Sunset hour reminded Lenore that she
must not linger there on the slope. So, following
the grass-grown lane between the sections of wheat,
she wended a reluctant way homeward. Twilight
was falling when she reached the yard. The cooling
air was full of a fragrance of flowers freshly watered.
Kathleen appeared on the path, evidently waiting for
her. The girl was growing tall. Lenore remembered
with a pang that her full mind had left little time
for her to be a mother to this sister. Kathleen
came running, excited and wide-eyed.
“Lenore, I thought you’d
never come,” she said. “I know something.
Only dad told me not to tell you.”
“Then don’t,” replied Lenore, with
a little start.
“But I’d never keep it,”
burst out Kathleen, breathlessly. “Dad’s
going to New York.”
Lenore’s heart contracted.
She did not know how she felt. Somehow it was
momentous news.
“New York! What for?” she asked.
“He says it’s about wheat.
But he can’t fool me. He told me not to
mention it to you.”
The girl was keen. She wanted
to prepare Lenore, yet did not mean to confide her
own suppositions. Lenore checked a rush of curiosity.

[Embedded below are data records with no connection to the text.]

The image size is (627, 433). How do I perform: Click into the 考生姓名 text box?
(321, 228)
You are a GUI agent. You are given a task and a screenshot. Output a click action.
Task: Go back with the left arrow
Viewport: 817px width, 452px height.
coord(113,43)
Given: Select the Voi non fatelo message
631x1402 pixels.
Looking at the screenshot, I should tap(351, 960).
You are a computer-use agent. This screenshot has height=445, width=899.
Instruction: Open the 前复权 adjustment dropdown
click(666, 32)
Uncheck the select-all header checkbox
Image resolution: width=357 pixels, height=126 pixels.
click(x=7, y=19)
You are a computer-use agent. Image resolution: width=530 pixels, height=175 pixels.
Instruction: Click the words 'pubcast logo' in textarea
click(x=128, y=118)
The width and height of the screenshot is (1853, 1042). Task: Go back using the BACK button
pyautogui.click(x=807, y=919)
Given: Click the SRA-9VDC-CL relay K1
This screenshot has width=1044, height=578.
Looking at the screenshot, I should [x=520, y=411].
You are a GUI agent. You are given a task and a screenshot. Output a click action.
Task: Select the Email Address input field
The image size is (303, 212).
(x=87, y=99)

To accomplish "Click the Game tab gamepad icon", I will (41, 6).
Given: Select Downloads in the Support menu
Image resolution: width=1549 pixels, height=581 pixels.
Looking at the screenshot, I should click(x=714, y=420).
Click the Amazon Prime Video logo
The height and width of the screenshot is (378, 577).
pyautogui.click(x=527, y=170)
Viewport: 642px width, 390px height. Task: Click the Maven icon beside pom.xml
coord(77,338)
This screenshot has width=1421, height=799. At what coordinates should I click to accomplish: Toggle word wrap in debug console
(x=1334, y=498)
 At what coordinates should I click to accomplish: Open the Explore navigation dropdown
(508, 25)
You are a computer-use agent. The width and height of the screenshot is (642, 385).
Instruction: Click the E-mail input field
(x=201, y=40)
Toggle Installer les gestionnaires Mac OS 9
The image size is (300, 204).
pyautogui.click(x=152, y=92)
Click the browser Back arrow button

They went into the house. Lenore hurried to change
her outing clothes and boots and then went down to
supper. Rose sat at table, but her father had
not yet come in. Lenore called him. He answered,
and presently came tramping into the dining-room,
blustering and cheerful. Not for many months
had Lenore given her father such close scrutiny as
she did then. He was not natural, and he baffled
her. A fleeting, vague hope that she had denied
lodgment in her mind seemed to have indeed been wild
and unfounded. But the very fact that her father
was for once unfathomable made this situation remarkable.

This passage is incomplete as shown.